Despite what the common phrase may say, not all owls are "night owls." There are around 250 different species of owls around the globe. While they are famously nighttime hunters, some owl species prefer being active during the day. The World of Owls notes that less than 70 percent of these winged woodland creatures are nocturnal.
Seeing an owl during the day likely means that you've encountered one of the species that prefers being active during the day. There's also symbolism behind seeing owls that you might be interested in learning more about.
Reasons You Might See an Owl During the Day
Many people associate owls with nighttime activity. Seeing one during daylight hours could be jarring, but it's not necessarily a sign of anything wrong. Wildlife Damage Management cautions that animals are much like humans. Every member of the family can be a little different.
Even more importantly, if you see a normally nocturnal animal during the day, the reasons are likely one of two things. The owl's nest may have been disturbed, or it might have been kicked out for one reason or another. Urbanization is another factor. It brings changes to the ecosystem. It also increases the amount of activity and light during the night.
Some nocturnal animals adapt by feeding during daylight hours when there's less human-related activity. Also, some species of owls are geared naturally toward waking during the day.
Different Owls, Different Waking Times
Some owls are active during the day and sleep during the night. These owl species are referred to as diurnal owls. Crepuscular owls are species that are most active during dusk and dawn, as noted by the Owl Research Institute. Regardless of when they wake, owls typically spend most of their time searching for food. These birds of prey eat meat. Primary food sources include mice and voles. Other animals hunted by owls include lizards, snakes, fish, frogs, and squirrels.
Diurnal Owl Species
Of the 250 species of owls, only two are characterized as diurnal owls. This includes northern hawk owls and northern pygmy owls.
Northern Hawk Owls
These owls have yellow eyes, a round face, and an oval-shaped body. They look distinctly like owls. Their behavior is more like that of a hawk. The Northern Hawk Owl hunts during the day, usually perching at the top of trees, much like hawks do. They hunt in forests for mammals. This owl has sharp eyesight that can spot their prey from up to one-half mile away.
Northern Pygmy Owls
This owl is very small. It typically has a round head, long tail, and yellow eyes. Its coloring tends to skew toward deep brown and white. This daytime hunter likes to sit quietly to surprise their prey during a hunt. The Northern Pygmy Owl is often mobbed by smaller birds like hummingbirds and wrens to scare them off.
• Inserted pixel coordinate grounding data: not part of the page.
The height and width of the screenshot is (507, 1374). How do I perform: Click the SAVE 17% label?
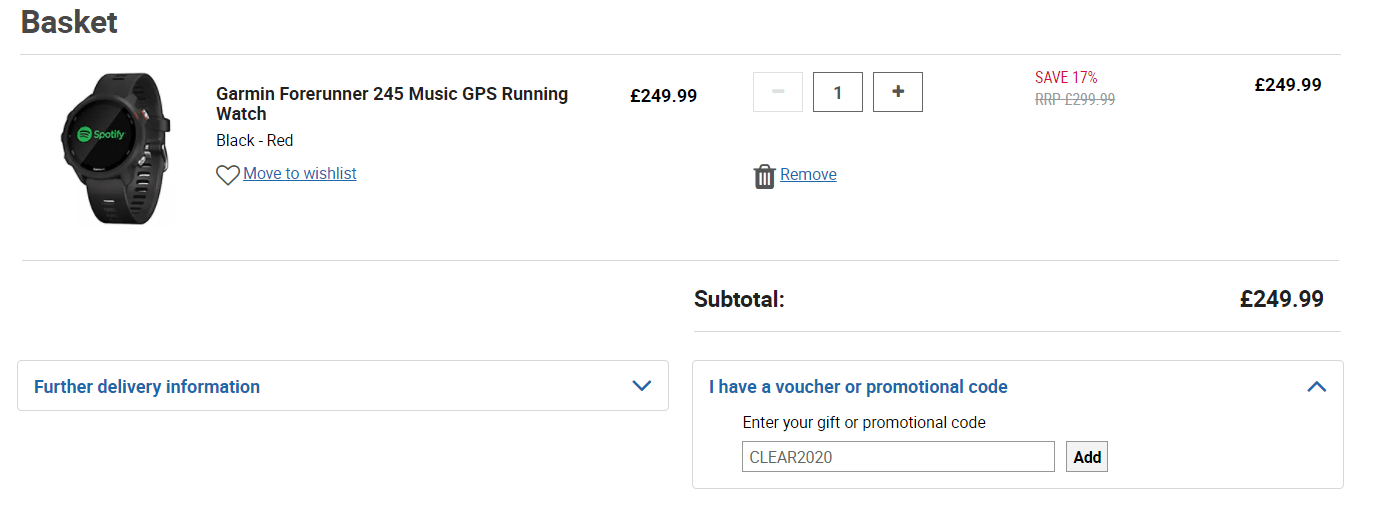click(1066, 78)
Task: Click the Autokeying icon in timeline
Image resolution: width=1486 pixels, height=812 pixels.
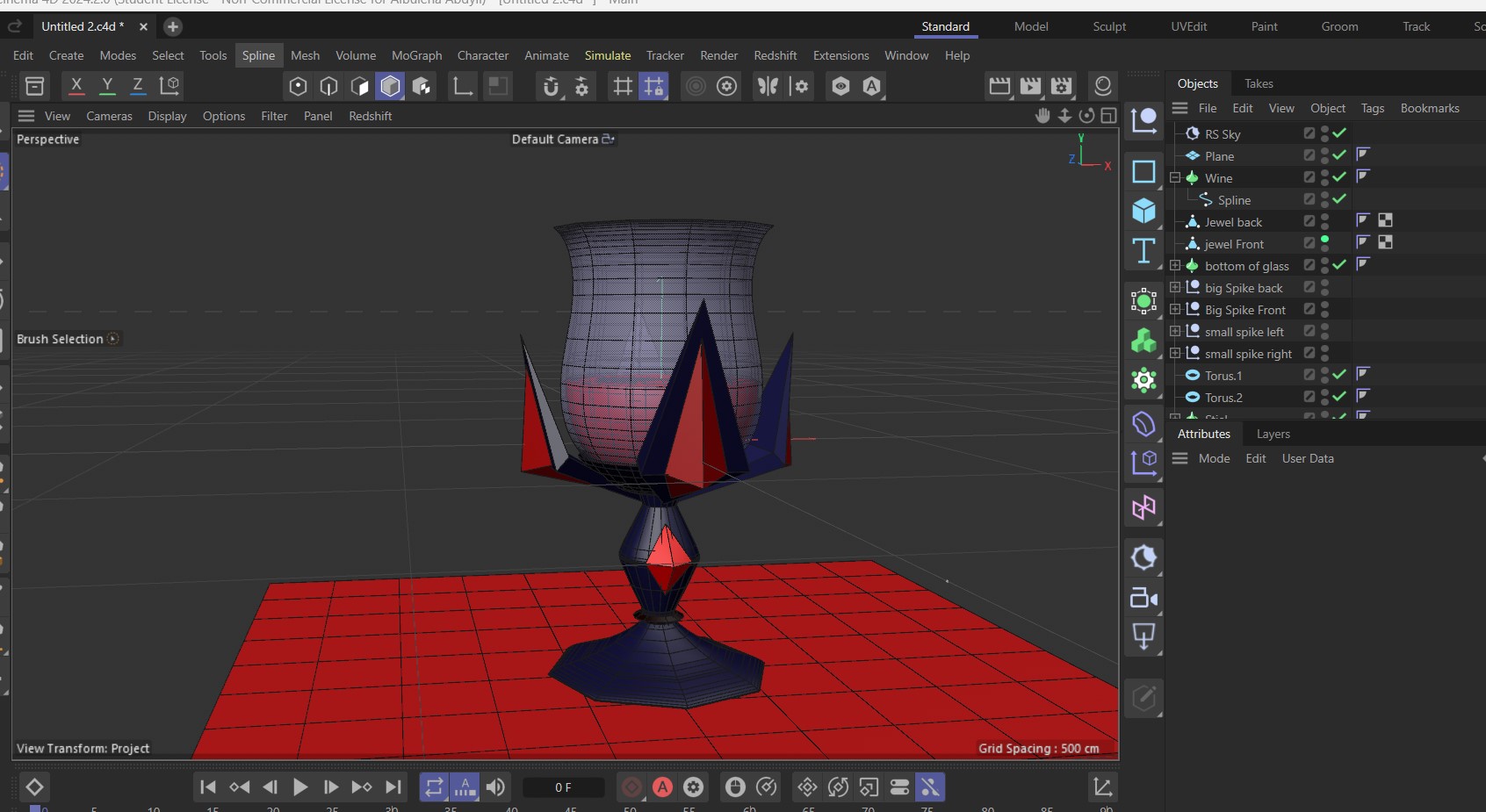Action: point(663,787)
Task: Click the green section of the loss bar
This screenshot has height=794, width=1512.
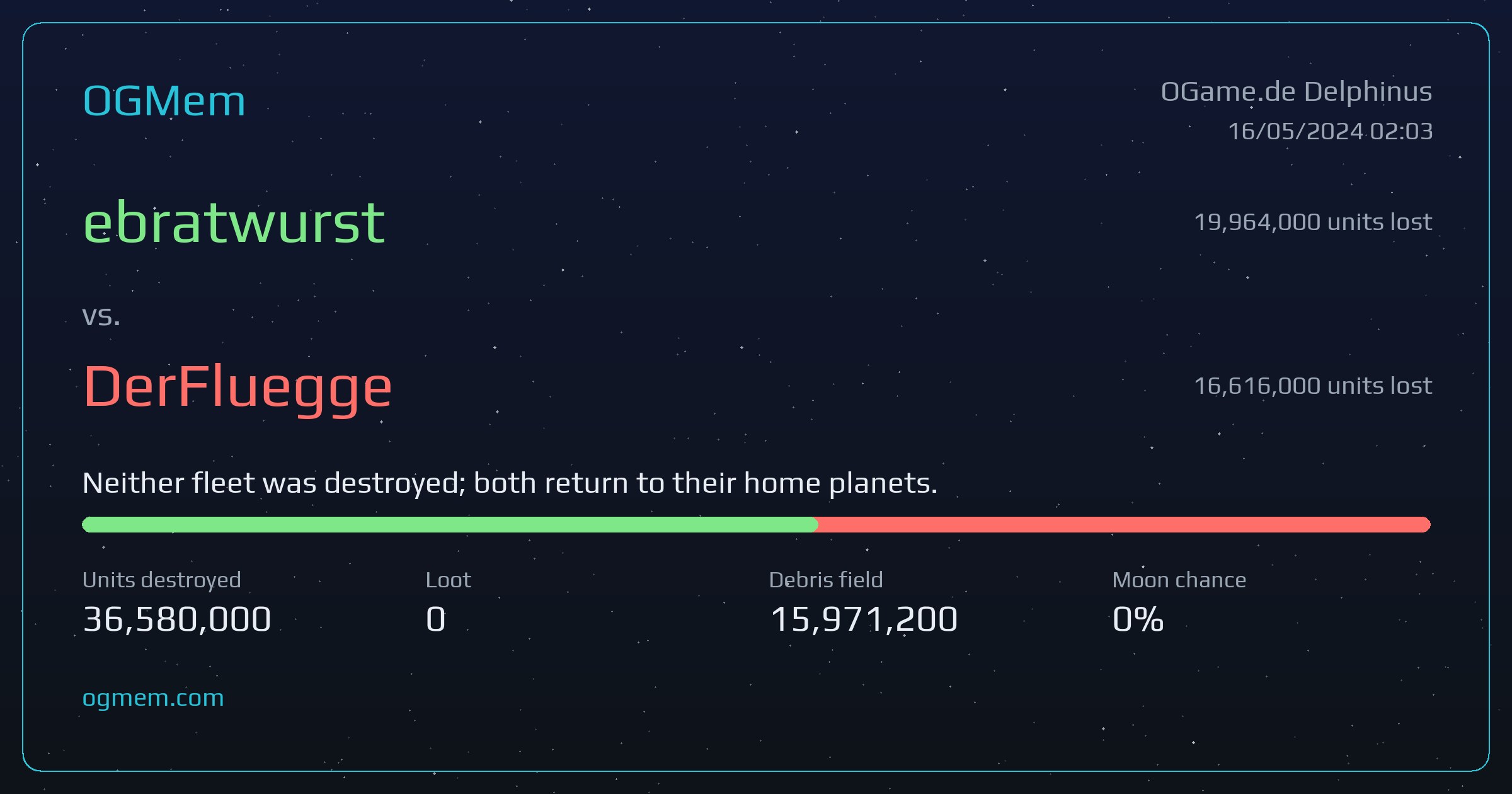Action: 450,524
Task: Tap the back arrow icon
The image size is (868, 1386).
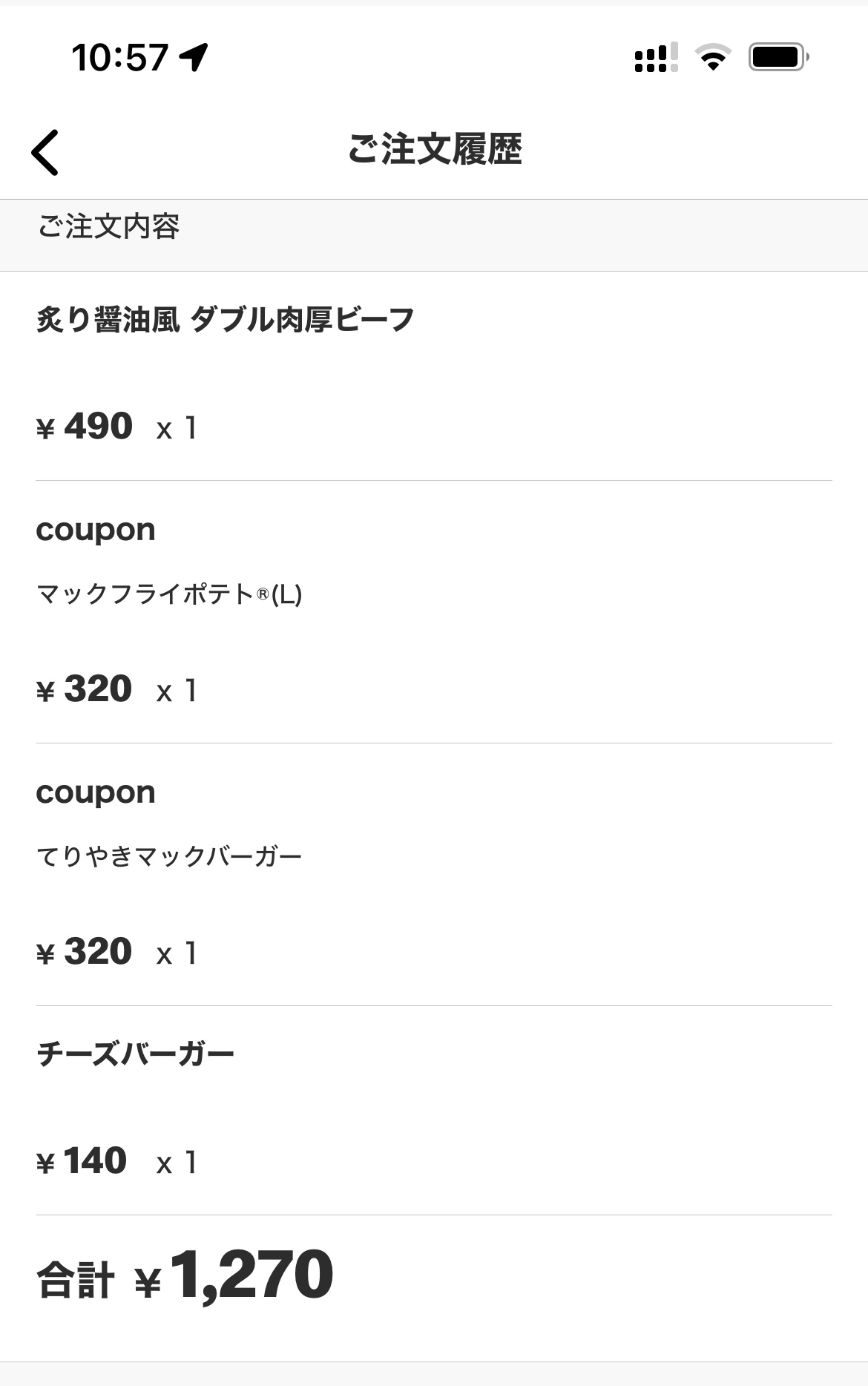Action: tap(45, 152)
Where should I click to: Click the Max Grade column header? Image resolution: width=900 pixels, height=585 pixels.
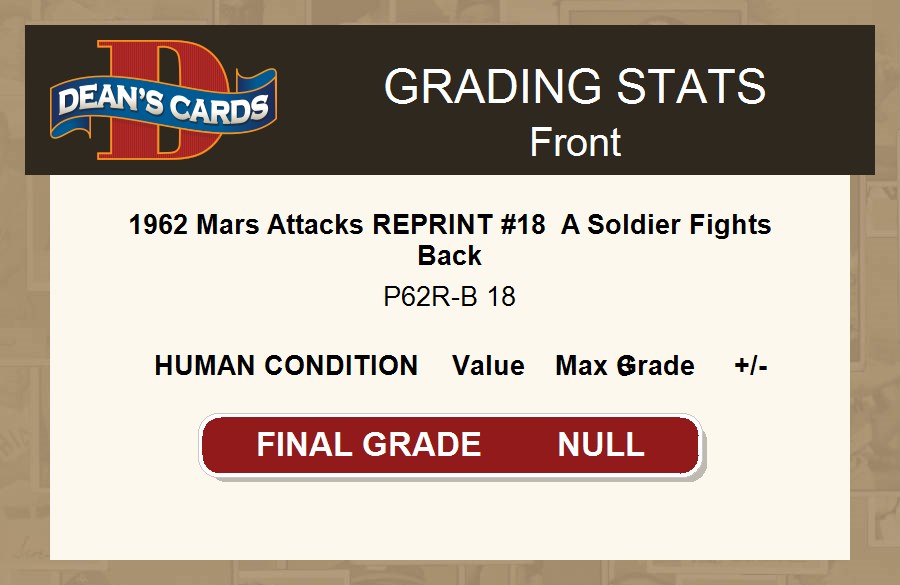(x=625, y=366)
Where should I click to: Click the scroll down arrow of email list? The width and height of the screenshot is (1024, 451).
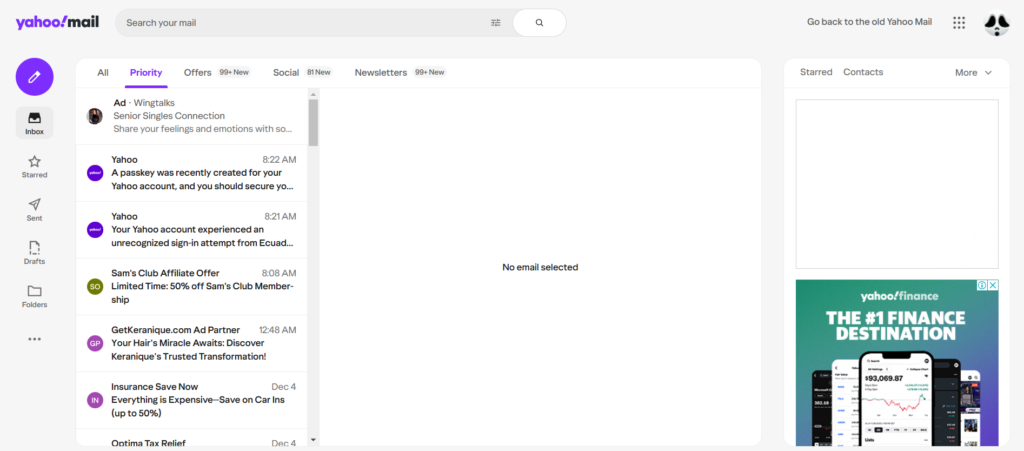[x=313, y=439]
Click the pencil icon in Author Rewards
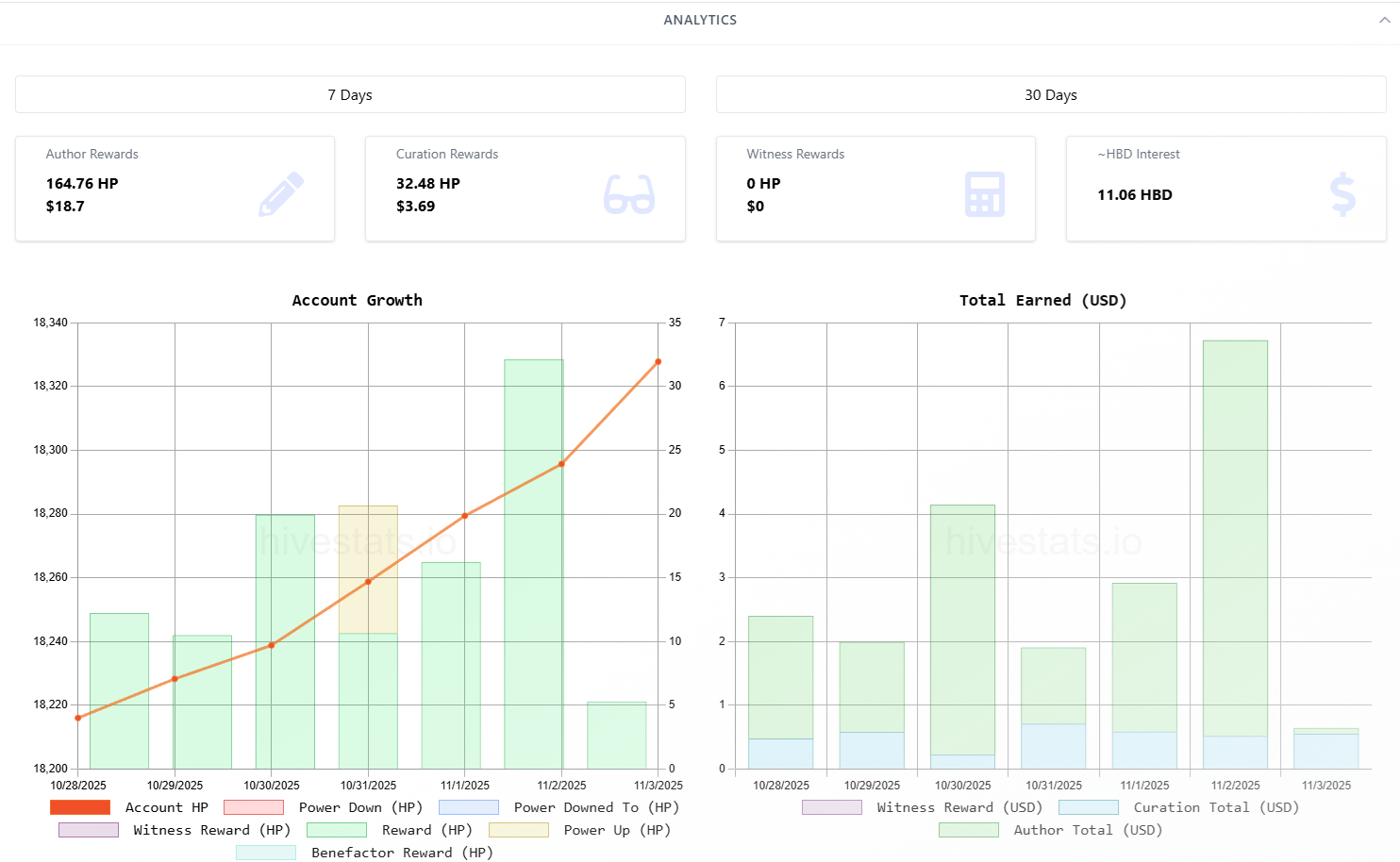Viewport: 1400px width, 862px height. [x=281, y=194]
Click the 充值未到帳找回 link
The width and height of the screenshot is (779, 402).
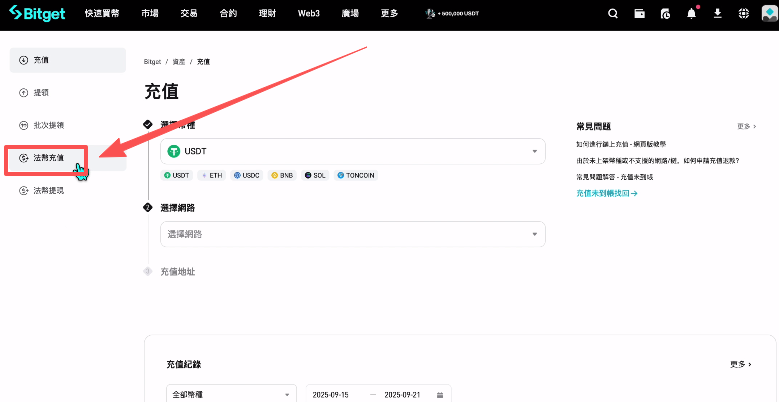[606, 192]
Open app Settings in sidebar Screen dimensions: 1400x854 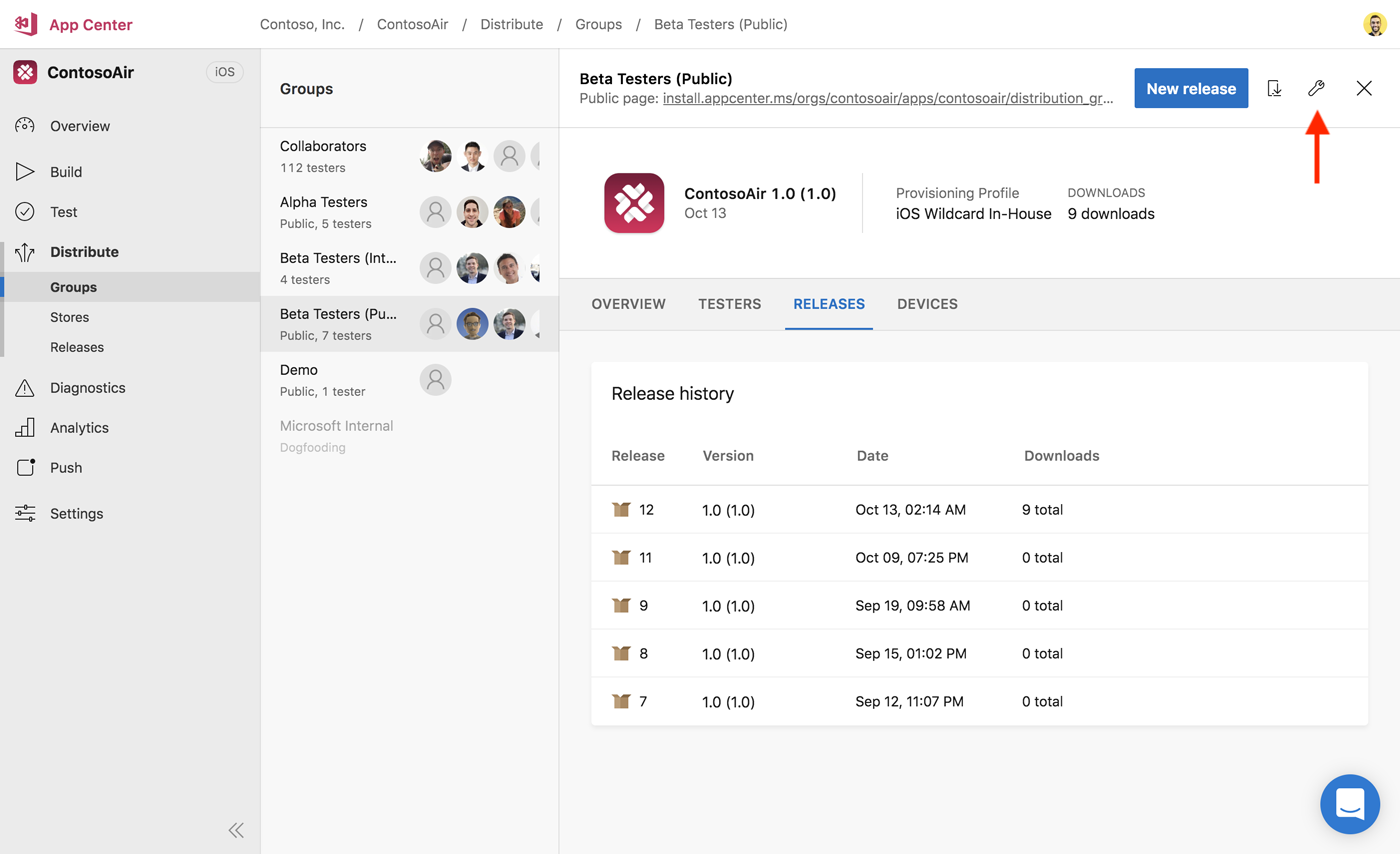(x=76, y=513)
The owl is widely associated with wisdom through folklore and pop culture. They represent soul-deep wisdom, which may explain why they're often used in artwork.
The Owl in Religious Art
Because of the owl's association with hiding in the darkness, it has been used as a symbol for Satan in some works of art. At the same time, the owl is often depicted as a trait of Christ. Christians believe that Christ sacrificed himself to the shadow of death to provide light to the world, as noted in George Ferguson's book, eSigns and Symbols in Christian Art.
What It Means When You See an Owl
If you see owls often, it could be a symbol that you've uncovered your own deepest knowledge. It may also represent something in your life that is about to change or requires attention. Seeing owls could also mean the following:
- You should evaluate your life with a sharp eye and avoid taking people and situations at face value.
- You should strive to enjoy the wonder of life and discover your natural curiosity.
- Owls are associated with death, but that can mean that a transition is about to present itself in your life.